Late Season Cold Spell Boosts Tennessee Valley Power Demand

Mar 4, 2015

KNOXVILLE, Tenn. – March appears to be coming in like a lion rather than a lamb as another mass of cold air targets the Tennessee Valley from Wednesday into Friday.

The Tennessee Valley Authority and local power companies are already working to make sure generation and transmission resources are operating at top efficiency to meet the increased need for electricity.

“Although the temperatures don’t appear to be dropping as low as we saw during the cold snaps in January and February, we still expect a much higher demand for power than we typically see in the first week of March,” said Jacinda Woodward, senior vice president of TVA Transmission and Power Supply. “As we take steps to ensure our system is ready, consumers can also take steps that can save them money on upcoming power bills.”

It doesn’t take drastic action or personal discomfort to save power. Simply turning down the thermostat a single degree can save up to 3 percent on future power bills.

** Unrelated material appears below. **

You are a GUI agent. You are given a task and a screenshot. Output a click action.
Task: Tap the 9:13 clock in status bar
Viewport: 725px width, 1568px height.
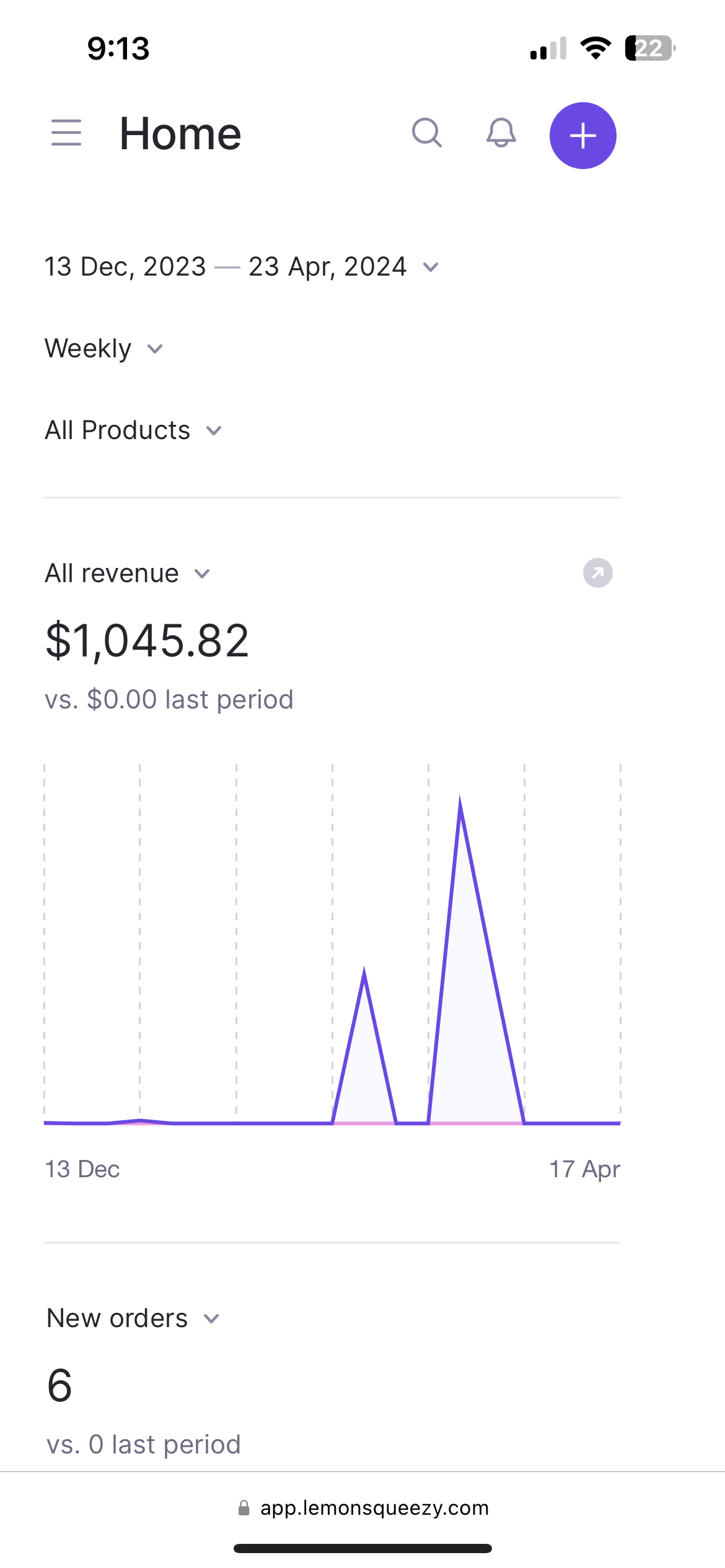click(118, 48)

Other quick, common sense tips that consumers can take to lower their electric bill can be found on TVA’s EnergyRight Solutions website and include:

  • Keeping curtains open on clear days on the south side of the house, and closed on the north side, to allow the sun to help warm your home,
  • Closing fireplace dampers when not in use to prevent warm air from escaping out of your chimney
  • Using slippers or area rugs to keep your feet warm if you have hardwood or tile floors rather than turning up your heating system.

While on the EnergyRight website, homeowners can also check out the new eScore program, a partnership between TVA and your local power provider to combine expert advice with rebates on installed improvements and provide an impactful way to reduce utility bills in every season.

The Tennessee Valley Authority is a corporate agency of the United States that provides electricity for business customers and local power distributors serving 9 million people in parts of seven southeastern states. TVA receives no taxpayer funding, deriving virtually all of its revenues from sales of electricity. In addition to operating and investing its revenues in its electric system, TVA provides flood control, navigation and land management for the Tennessee River system and assists local power companies and state and local governments with economic development and job creation.